I'm writing entries into a DynamoDB table:
import time
...
for item in my_big_map.items():
Ddb_model(column1=item[0], column2=item[1], column_timestamp=time.time()).save()
I suspect this is slow so I was thinking about using a multi-threading strategy such as concurrent.futures
to write each entry to the table:
def write_one_entry(item):
Ddb_model(column1=item[0], column2=item[1], column_timestamp=time.time()).save()
with concurrent.futures.ThreadPoolExecutor() as executor:
executor.map(write_one_entry, my_big_map.items())
However, I've found this way of doing batch writes in PynamoDB's documentation. It looks like it's a handy way to accelerate write operation.
Does it also use a multi-threading strategy?
Is the PynamoDB implementation better than using concurrent.futures
to do bulk writes?
CodePudding user response:
I suspect this is slow
Correct, you're not taking advantage of the BatchWriteItem
API which allows you to write up to 16 MB of data (or a max of 25 creation/delete requests).
It is essentially a bulk of PutItem
and/or DeleteItem
requests (note that you cannot update an item via BatchWriteItem
however).

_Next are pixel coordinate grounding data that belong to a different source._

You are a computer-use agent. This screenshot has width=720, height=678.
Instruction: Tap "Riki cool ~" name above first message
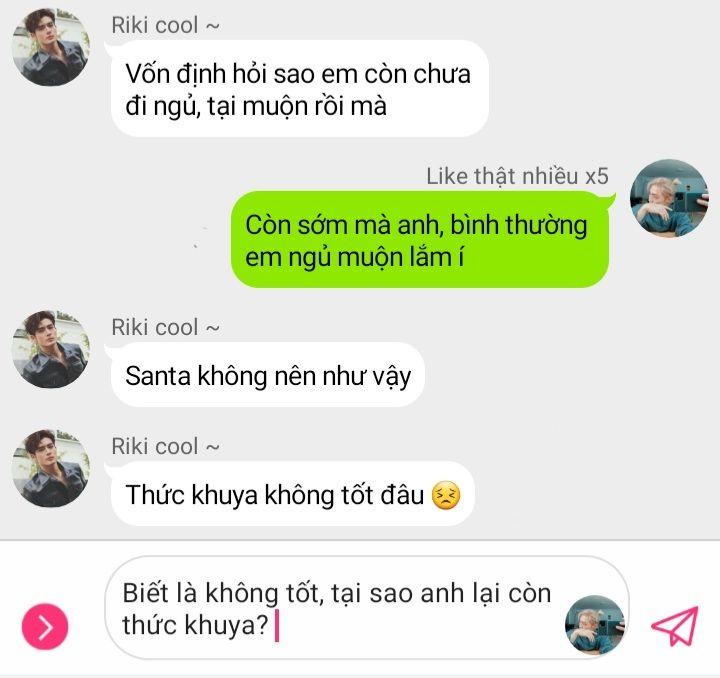point(165,25)
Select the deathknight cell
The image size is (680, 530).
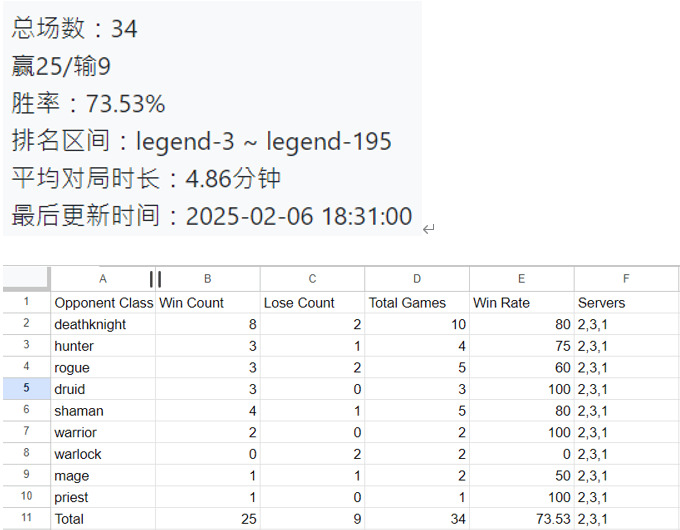point(103,324)
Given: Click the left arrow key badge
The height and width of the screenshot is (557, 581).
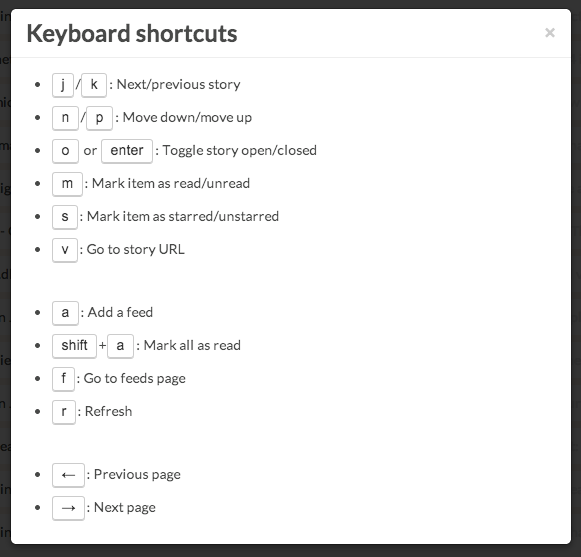Looking at the screenshot, I should (x=68, y=475).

Not using this API means that you are losing out on performance & network improvements that come with AWS combining the update operations in one go.
Does it also use a multi-threading strategy?

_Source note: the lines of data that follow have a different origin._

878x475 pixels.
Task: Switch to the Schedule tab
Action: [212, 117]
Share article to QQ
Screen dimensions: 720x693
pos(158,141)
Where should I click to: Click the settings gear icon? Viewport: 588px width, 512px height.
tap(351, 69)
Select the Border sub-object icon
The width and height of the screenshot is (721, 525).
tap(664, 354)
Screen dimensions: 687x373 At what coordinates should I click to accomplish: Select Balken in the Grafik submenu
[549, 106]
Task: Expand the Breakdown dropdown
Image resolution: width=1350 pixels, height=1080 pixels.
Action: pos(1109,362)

No, it doesn't need to particularly - an interface to the bulk API is all that is needed.
The main speed improvement will come from batch processing on AWS's side, not locally.
Is the PynamoDB implementation better than using
concurrent.futures
to do bulk writes?
Yes because it is important that the bulk API is actually used, not how the data is iterated, for the maximum benefit.
Your concurrent.futures
implementation will be faster than your original code but still doesn't take advantage of the BatchWriteItem
API. You are speeding up how you're calling AWS but you're still sending a request per item in my_big_map.items()
and that is what will be taking up the most time.
PynamoDB seems to be using the bulk API from taking a look at the source code regardless of whether you use context managers or iterators so you will be better off using the PynamoDB implementation which will also handle pagination of items etc. for you under the hood.
The important part is that you use the BatchWriteItem
API, which will give you the speed improvement you are looking for.
PynamoDB's batch writing will let you do this (as well as AWS's Boto3).